Which lines of the entries hold the string "computer"? Copy each one.

◆ ◆ ◆

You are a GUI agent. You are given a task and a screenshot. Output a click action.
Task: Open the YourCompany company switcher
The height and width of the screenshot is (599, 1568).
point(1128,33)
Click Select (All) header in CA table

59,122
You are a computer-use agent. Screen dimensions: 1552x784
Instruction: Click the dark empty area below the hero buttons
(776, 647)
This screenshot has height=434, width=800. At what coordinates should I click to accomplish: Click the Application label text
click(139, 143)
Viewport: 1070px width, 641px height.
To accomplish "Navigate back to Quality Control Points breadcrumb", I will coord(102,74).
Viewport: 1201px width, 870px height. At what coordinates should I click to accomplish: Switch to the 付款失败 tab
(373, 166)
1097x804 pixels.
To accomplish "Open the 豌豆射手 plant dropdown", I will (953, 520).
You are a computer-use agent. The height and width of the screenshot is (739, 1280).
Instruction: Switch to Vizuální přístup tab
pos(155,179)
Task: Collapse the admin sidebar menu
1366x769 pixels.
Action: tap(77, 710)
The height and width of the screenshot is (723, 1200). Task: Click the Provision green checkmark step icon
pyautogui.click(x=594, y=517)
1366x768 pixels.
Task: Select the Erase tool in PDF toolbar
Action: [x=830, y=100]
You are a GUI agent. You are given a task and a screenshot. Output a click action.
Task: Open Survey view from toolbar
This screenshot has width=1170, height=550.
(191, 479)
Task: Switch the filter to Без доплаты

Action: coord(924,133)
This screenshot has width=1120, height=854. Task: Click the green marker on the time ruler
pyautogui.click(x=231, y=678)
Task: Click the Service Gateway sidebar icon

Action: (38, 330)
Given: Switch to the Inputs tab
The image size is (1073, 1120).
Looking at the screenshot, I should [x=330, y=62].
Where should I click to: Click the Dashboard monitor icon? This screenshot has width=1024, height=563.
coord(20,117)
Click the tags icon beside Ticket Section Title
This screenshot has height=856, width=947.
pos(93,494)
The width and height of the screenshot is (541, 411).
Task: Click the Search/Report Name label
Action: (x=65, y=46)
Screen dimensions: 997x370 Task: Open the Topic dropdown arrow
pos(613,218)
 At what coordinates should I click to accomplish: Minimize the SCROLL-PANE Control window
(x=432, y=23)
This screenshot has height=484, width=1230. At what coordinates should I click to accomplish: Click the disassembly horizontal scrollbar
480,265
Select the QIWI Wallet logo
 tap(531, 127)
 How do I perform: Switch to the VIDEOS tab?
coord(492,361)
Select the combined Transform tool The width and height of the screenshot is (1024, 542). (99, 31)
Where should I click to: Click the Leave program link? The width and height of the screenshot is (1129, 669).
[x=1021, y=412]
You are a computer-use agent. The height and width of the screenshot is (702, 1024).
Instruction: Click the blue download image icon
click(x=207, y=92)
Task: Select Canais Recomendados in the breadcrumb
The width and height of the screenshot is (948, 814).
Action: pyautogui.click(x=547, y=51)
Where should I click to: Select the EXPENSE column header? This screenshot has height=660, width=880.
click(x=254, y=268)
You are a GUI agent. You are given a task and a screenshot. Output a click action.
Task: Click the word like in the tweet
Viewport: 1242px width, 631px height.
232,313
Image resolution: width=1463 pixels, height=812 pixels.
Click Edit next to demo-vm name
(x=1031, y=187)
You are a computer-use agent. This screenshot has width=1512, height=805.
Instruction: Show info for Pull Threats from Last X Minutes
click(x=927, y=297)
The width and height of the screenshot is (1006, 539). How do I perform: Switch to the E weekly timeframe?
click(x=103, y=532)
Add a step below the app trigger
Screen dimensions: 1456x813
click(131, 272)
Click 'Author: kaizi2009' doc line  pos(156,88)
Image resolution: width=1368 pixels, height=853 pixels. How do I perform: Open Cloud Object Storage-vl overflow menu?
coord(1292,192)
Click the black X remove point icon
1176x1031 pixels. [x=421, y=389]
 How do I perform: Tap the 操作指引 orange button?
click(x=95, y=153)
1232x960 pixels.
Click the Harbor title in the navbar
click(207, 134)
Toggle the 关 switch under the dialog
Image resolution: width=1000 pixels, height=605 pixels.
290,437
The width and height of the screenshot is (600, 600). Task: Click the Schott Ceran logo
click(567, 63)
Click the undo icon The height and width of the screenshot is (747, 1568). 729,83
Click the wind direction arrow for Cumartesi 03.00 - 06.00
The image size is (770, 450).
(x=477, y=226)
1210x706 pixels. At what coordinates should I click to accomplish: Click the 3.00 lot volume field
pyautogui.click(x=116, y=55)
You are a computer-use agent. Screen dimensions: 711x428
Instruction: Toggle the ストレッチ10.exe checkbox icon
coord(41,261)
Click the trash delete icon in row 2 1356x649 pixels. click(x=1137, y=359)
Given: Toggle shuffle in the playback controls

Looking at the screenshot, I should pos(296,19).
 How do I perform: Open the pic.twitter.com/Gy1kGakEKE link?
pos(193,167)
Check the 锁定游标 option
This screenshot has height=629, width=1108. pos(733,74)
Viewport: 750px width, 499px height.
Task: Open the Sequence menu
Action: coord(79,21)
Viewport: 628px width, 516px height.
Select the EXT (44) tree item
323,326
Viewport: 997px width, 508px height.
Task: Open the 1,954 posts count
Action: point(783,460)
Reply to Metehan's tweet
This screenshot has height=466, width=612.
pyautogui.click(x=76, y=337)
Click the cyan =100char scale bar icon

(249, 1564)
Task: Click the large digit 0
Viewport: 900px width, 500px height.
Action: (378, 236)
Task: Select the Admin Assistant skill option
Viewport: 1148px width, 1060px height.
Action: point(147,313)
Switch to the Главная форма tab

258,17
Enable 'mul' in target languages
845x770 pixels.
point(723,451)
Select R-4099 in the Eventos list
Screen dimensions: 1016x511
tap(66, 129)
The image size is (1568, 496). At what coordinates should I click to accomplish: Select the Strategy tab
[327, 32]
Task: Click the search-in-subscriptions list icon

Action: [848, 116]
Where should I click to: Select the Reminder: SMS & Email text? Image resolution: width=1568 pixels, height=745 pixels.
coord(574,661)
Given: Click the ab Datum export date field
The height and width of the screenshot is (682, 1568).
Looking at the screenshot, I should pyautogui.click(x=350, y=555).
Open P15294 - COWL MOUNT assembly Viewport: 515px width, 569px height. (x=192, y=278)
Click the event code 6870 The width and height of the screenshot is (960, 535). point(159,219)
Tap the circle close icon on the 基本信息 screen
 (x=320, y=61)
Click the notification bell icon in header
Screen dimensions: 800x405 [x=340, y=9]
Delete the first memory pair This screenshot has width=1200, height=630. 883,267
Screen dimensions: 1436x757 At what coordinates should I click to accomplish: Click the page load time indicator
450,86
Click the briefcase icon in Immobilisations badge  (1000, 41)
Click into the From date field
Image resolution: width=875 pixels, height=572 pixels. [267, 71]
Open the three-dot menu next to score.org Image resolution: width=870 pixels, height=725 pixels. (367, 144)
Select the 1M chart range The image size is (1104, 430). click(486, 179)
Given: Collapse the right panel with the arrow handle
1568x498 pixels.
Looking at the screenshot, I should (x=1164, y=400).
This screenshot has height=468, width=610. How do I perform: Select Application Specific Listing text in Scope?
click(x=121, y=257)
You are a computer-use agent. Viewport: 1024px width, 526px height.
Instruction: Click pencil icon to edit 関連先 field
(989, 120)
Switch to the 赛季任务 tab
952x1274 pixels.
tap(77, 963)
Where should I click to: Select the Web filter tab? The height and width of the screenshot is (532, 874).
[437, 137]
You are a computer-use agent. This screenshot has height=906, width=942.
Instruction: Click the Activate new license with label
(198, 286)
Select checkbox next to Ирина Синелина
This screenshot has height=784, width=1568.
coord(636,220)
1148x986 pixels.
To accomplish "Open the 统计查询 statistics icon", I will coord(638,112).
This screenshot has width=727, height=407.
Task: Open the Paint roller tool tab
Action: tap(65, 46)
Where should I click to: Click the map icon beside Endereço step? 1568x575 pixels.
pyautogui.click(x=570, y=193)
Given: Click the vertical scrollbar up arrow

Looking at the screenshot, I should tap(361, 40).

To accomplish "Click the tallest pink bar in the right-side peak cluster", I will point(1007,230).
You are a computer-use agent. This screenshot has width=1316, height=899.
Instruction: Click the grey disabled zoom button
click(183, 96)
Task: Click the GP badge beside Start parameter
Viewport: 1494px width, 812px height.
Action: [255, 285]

◆ ◆ ◆

→ The answer
You are a computer-use agent. Screen dimensions: 1552x784
You are a computer-use agent. The height and width of the screenshot is (739, 1280).
You are a computer-use agent. The height and width of the screenshot is (702, 1024).
You are a computer-use agent. This screenshot has width=1512, height=805.
You are a computer-use agent. Screen dimensions: 711x428
You are a computer-use agent. Viewport: 1024px width, 526px height.
You are a computer-use agent. This screenshot has height=906, width=942.
You are a computer-use agent. This screenshot has width=1316, height=899.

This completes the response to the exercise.